===== TEXT PROVIDED
Form of TELA Bio, Inc. Amended and Restated 2019 Equity Incentive Plan Stock Option Grant Notice and Stock Option Agreement
AMENDED AND RESTATED
TELA BIO, INC. 2019 EQUITY INCENTIVE PLAN
STOCK OPTION GRANT NOTICE AND
STOCK OPTION AGREEMENT
TELA Bio, Inc., a Delaware corporation (the “Company”), pursuant to its Amended and Restated 2019 Equity Incentive Plan, as amended from time to time (the “Plan”), hereby grants to the individual listed below (“Participant”) an option to purchase the number of Shares set forth below (the “Option”). The Option is subject to the terms and conditions set forth in this Stock Option Grant Notice (the “Grant Notice”), the Stock Option Agreement attached hereto as Exhibit A (the “Agreement”) and the Plan, each of which is incorporated herein by reference. Unless otherwise defined herein, the terms defined in the Plan shall have the same defined meanings in this Grant Notice and the Agreement.
==========
===== DATA LINES
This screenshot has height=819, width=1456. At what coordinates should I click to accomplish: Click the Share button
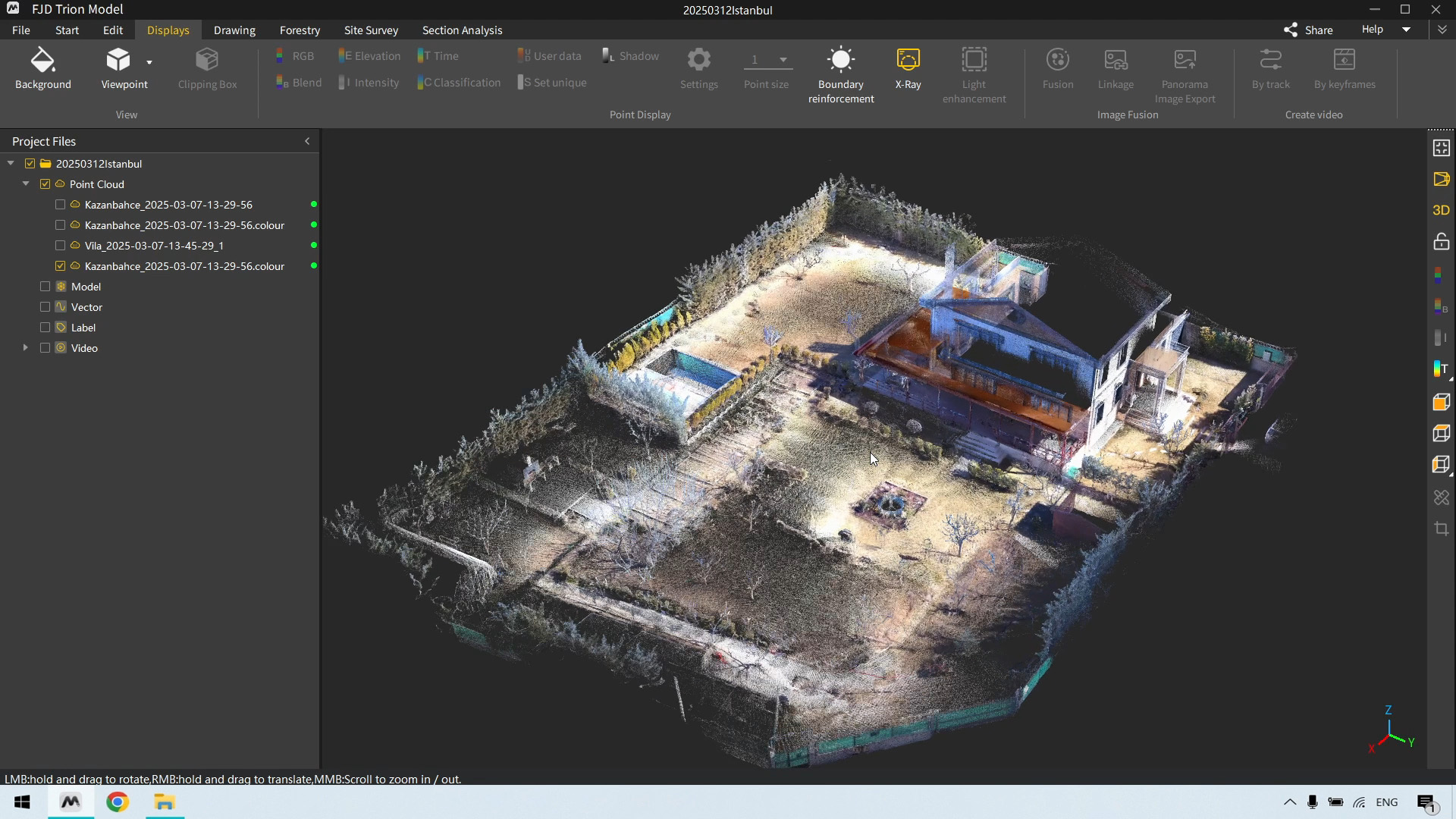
==========
## THE PROBLEM
Per the stock option grant notice, under which jurisdiction is TELA Bio, Inc. organized as a corporation?

## IN RESPONSE
Delaware